■ EXERCISE
Where "page" occurs in a line of the entries below, copy that line.

■ STORED DATA
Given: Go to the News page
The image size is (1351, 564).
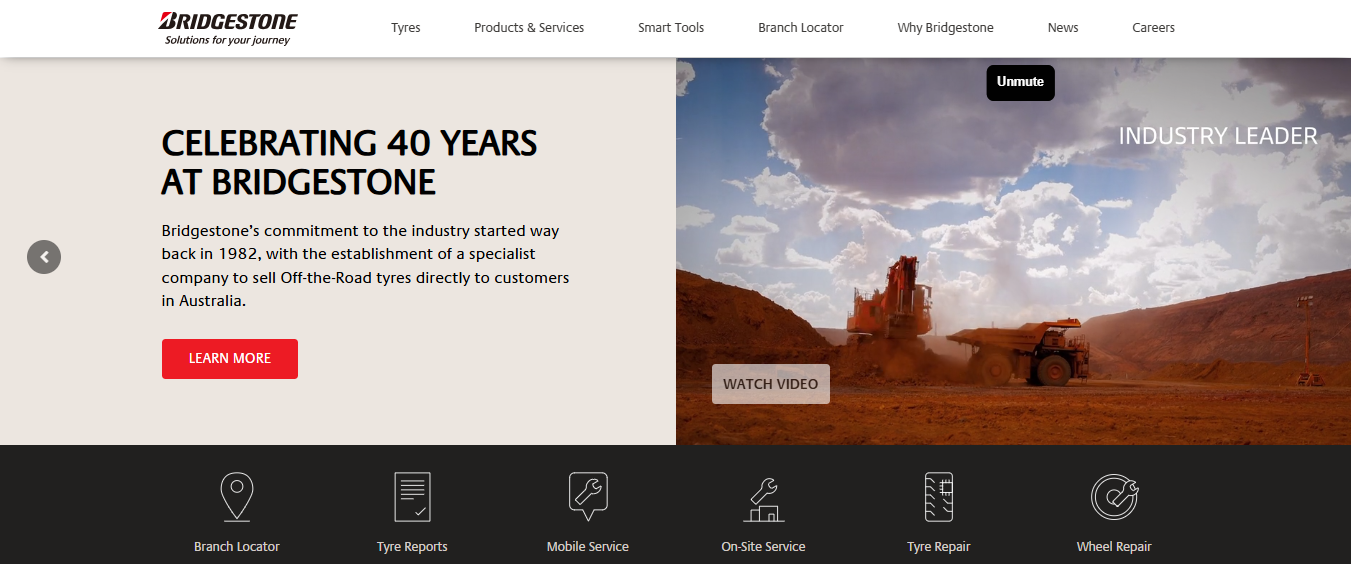Looking at the screenshot, I should click(1063, 28).
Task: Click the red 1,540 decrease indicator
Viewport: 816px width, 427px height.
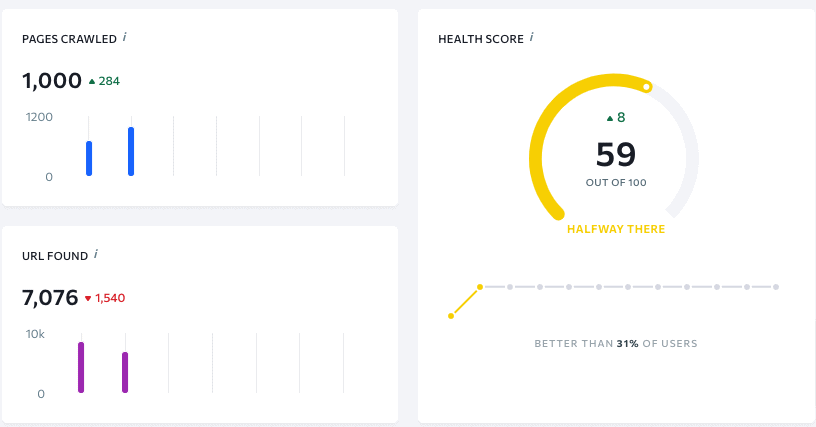Action: click(x=105, y=298)
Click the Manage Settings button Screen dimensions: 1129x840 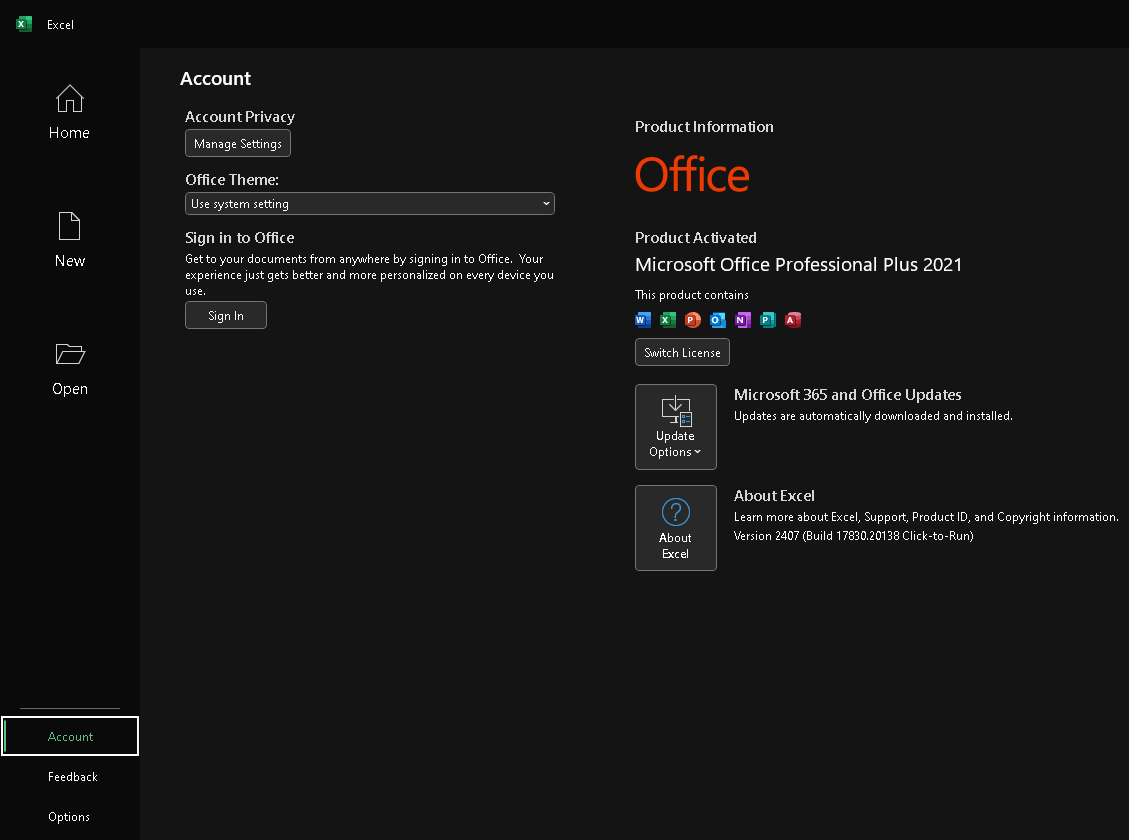237,143
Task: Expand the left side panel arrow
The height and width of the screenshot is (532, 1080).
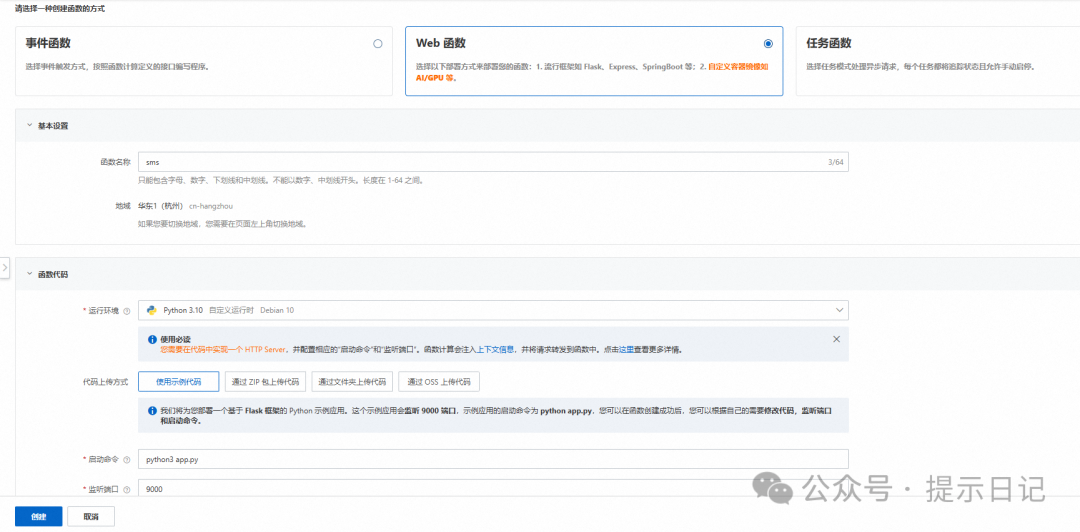Action: pyautogui.click(x=5, y=268)
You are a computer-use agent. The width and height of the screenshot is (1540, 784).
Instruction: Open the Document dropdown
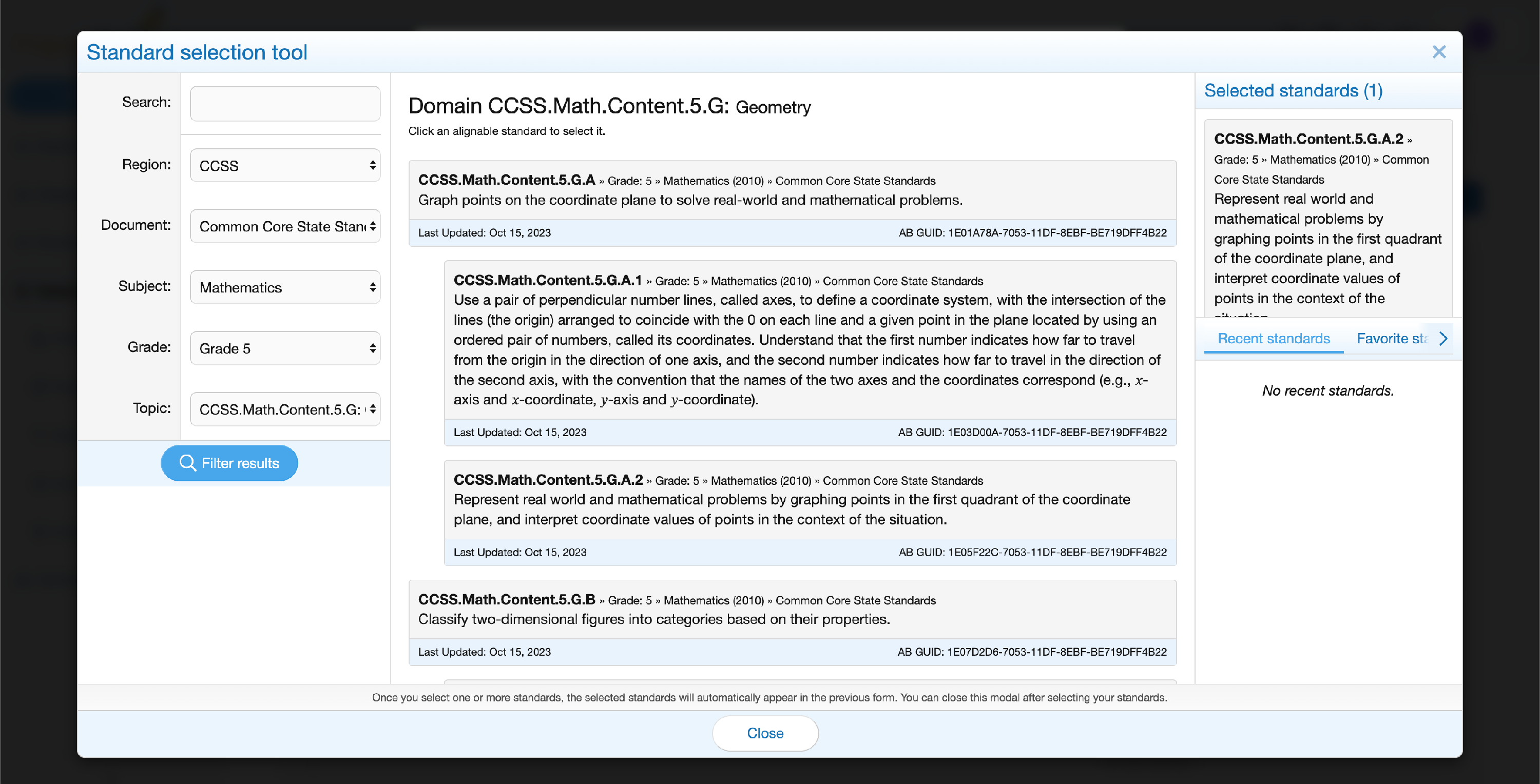pyautogui.click(x=285, y=226)
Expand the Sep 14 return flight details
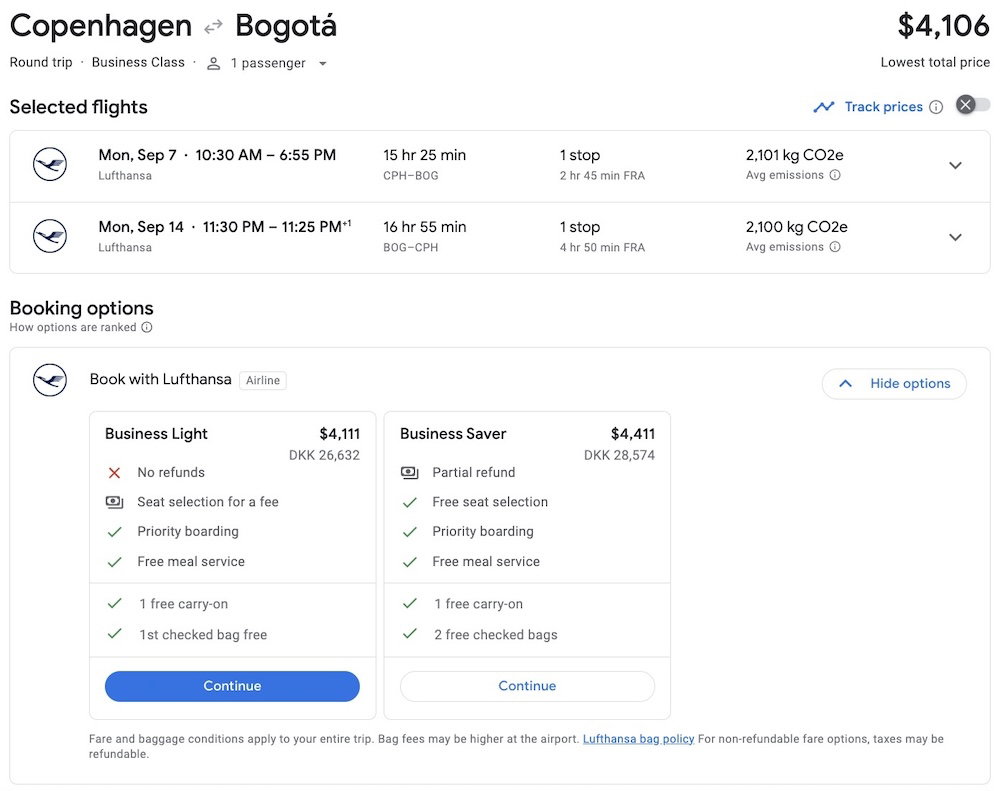Viewport: 1000px width, 791px height. click(955, 237)

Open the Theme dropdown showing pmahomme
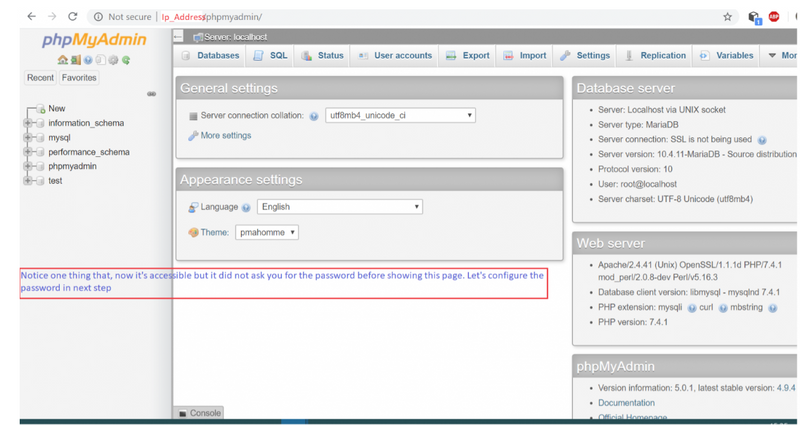[x=267, y=232]
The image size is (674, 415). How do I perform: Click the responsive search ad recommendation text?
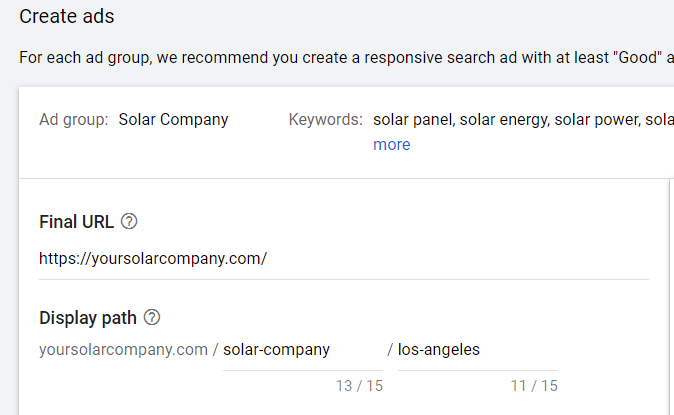(340, 57)
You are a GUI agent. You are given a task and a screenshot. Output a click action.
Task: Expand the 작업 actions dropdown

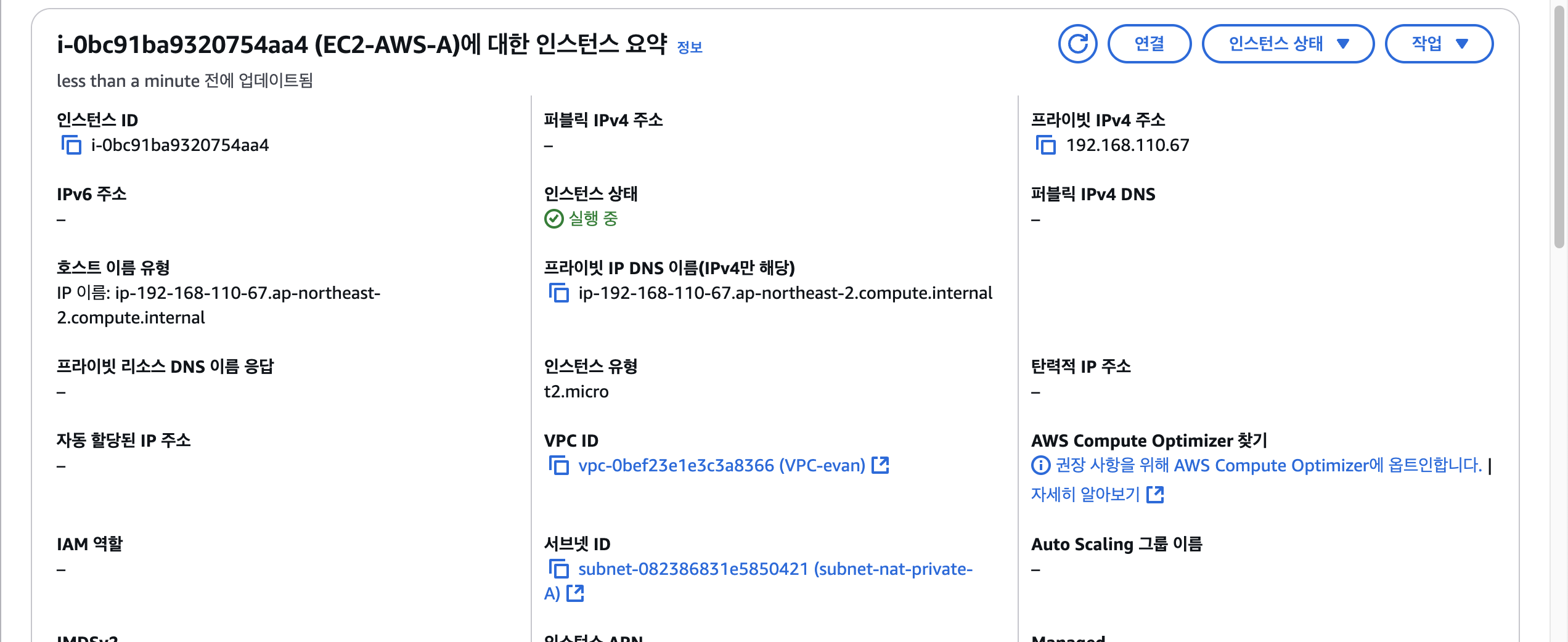tap(1439, 44)
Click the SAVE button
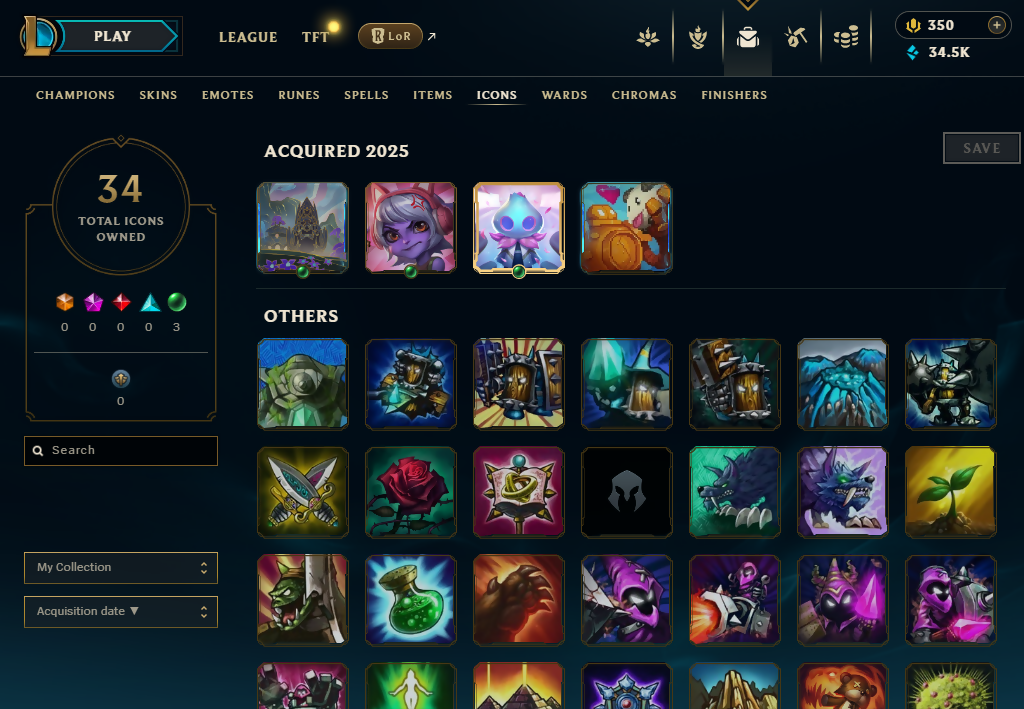Image resolution: width=1024 pixels, height=709 pixels. coord(982,148)
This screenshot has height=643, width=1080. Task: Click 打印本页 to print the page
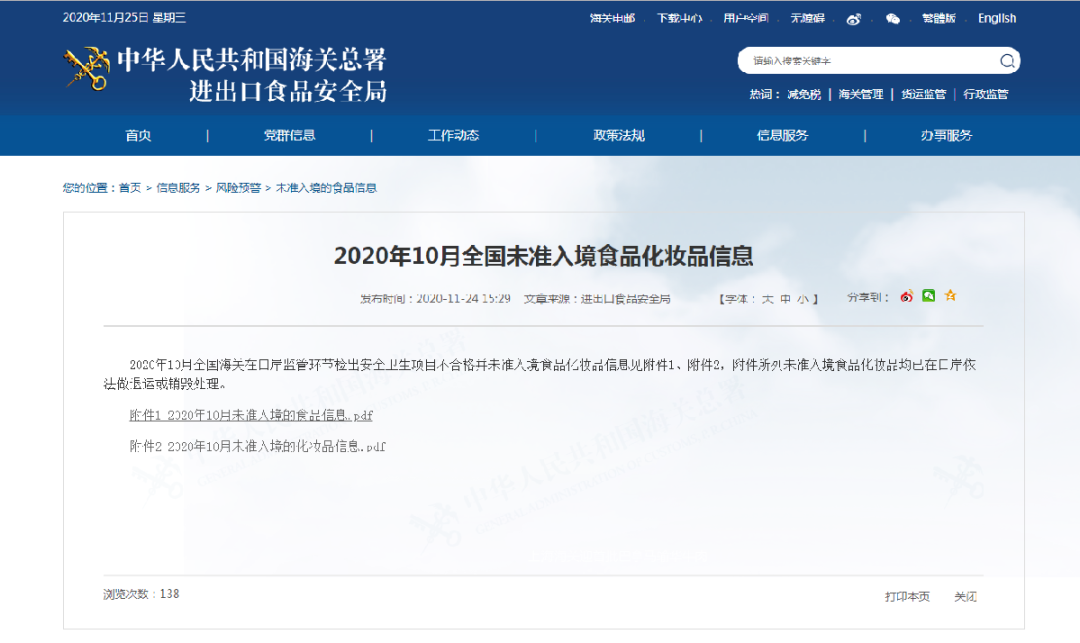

■ RESULT
Given: Go to the News page
This screenshot has height=643, width=1080. Task: Click 打印本页 to print the page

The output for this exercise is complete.